Past Event: Babuška Forum
Qiang Liu, Professor, Department of Computer Science, UT Austin
10 – 11AM
Friday Nov 19, 2021
POB 6.304 & Zoom
** This seminar will be presented LIVE in person in POB 6.304 and streamed live via Zoom.**
Although machine learning (ML) and deep learning (DL) have been typically conceptualized as unconstrained optimization of a single objective function, most practical ML/DL tasks actually involve trading off two or more objective functions and constraints. For example, constrained optimization is needed to impose trustworthy and safety constraints on ML models designed for human-related, high-stakes tasks, in addition to minimizing the typical data fitness loss. Multi-objective optimization is needed to systematically explore the Pareto front of different conflicting objective functions in multi-task learning. Lexicographic optimization is useful when we want to incorporate secondary auxiliary losses without hurting the optimization of the main objective function. Unfortunately, efficient and off-the-shelf tools for these challenging optimization tasks are still largely missing, especially for solving the challenging non-convex problems in deep learning. This is in sharp contrast with standard unconstrained optimization for which off-the-shelf tools have been well developed with variants of (stochastic) gradient descent, for both DL and traditional ML tasks.
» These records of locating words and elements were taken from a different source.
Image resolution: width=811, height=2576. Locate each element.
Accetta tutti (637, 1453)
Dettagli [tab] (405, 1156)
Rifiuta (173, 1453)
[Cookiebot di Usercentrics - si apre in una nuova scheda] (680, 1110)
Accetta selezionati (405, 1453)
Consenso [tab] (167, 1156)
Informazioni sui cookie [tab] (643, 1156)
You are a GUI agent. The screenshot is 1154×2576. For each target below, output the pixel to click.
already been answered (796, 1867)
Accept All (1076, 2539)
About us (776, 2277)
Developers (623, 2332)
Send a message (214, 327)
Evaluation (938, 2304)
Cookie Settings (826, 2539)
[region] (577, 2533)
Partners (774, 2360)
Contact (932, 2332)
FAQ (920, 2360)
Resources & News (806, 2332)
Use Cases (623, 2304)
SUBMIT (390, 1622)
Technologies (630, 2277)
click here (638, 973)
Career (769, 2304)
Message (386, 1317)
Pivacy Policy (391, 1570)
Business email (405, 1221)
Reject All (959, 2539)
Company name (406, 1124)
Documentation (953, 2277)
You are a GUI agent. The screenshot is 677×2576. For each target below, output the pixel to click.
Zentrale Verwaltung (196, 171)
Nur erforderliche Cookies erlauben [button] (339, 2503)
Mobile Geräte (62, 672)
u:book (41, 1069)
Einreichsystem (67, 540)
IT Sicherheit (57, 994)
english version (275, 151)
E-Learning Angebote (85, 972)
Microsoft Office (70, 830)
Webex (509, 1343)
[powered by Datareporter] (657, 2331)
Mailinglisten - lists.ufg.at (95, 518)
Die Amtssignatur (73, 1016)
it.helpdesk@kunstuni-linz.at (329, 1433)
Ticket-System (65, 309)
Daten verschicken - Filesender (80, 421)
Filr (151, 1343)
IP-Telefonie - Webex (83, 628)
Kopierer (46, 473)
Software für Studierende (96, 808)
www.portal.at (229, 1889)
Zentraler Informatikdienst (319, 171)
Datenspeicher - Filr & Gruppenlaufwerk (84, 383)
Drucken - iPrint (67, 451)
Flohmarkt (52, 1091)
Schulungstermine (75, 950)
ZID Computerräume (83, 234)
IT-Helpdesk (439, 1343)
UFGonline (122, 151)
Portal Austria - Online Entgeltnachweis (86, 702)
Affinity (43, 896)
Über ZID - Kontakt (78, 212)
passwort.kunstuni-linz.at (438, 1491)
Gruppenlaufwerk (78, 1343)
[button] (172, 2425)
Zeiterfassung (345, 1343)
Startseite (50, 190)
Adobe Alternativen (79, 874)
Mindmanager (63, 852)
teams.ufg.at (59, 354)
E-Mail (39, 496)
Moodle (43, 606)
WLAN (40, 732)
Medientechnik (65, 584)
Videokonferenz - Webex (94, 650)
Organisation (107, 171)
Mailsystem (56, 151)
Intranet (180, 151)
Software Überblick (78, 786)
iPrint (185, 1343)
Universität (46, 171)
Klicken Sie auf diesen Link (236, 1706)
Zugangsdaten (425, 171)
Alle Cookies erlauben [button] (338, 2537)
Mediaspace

In this talk, we will introduce a family of simple yet efficient algorithms for constrained, lexicographic, and multi-objective optimization; these methods strikes to be natural extensions of gradient descent, based on iteratively finding best local descent directions that minimize the main loss as fast as possible while respecting the special constraints imposed by the specific problems.
Qiang Liu is an assistant professor of computer science at UT Austin. His research interests are in machine learning, approximate inference, reinforcement learning, and deep learning.